Pyrrhic victory \PIR-ik\, noun:
A victory achieved at great or excessive cost; a ruinous victory.
Technically it was a victory for the British, who attacked the patriot fortifications -- but a Pyrrhic victory if ever there was: out of 2,200 British soldiers 1,034 were killed or wounded, including one in nine of all the officers the British lost in the whole war.
-- Geoffrey Wheatcroft, "A Revolutionary Itinerary", The Atlantic, April 2001
Ferguson argued that British involvement in World War I was unnecessary, far too costly in lives and money for any advantage gained, and a Pyrrhic victory that in many ways contributed to the end of the Empire.
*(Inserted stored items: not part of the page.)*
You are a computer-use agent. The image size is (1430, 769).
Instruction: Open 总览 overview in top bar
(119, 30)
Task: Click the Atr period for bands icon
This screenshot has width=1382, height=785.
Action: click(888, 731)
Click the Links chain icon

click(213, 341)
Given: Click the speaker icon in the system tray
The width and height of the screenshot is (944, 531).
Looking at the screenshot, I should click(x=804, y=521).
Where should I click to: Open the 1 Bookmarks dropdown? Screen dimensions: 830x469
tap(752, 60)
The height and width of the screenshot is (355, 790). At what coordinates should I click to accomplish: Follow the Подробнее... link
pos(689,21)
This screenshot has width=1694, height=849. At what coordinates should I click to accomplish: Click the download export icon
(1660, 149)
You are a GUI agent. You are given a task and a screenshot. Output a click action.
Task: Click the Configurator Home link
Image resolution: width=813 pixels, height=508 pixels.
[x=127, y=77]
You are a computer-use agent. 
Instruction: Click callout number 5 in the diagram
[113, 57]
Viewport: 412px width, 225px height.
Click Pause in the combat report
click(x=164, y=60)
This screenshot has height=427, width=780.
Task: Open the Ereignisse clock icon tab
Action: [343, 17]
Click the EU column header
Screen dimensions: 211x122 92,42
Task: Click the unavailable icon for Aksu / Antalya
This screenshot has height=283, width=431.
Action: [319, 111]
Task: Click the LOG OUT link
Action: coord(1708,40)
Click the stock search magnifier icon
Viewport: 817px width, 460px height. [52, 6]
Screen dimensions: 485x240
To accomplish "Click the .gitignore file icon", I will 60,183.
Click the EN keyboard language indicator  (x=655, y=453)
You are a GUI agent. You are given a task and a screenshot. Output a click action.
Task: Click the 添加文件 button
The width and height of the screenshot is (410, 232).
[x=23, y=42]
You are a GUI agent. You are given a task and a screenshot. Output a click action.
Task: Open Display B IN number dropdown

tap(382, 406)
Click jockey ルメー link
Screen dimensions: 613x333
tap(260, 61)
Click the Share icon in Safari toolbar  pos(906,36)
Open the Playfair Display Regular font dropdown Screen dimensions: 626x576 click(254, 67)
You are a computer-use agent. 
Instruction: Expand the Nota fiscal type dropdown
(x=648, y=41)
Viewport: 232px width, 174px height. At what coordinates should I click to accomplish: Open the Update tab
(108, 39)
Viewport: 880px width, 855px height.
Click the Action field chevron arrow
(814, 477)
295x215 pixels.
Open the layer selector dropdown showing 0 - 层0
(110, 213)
-- David Harsanyi, "The Old Order", National Review, May 5, 2003
In short, the Hong Kong government might have won this particular battle against the speculators, just as the Malaysians reckon they have done. But with both administrations' credibility hugely damaged as a result, these are Pyrrhic victories that they may come to rue.
-- "Market intervention: Fashionable", The Economist, September 5, 1998
A Pyrrhic victory is so called after the Greek king Pyrrhus, who, after suffering heavy losses in defeating the Romans in 279 B.C., said to those sent to congratulate him, "Another such victory over the Romans and we are undone."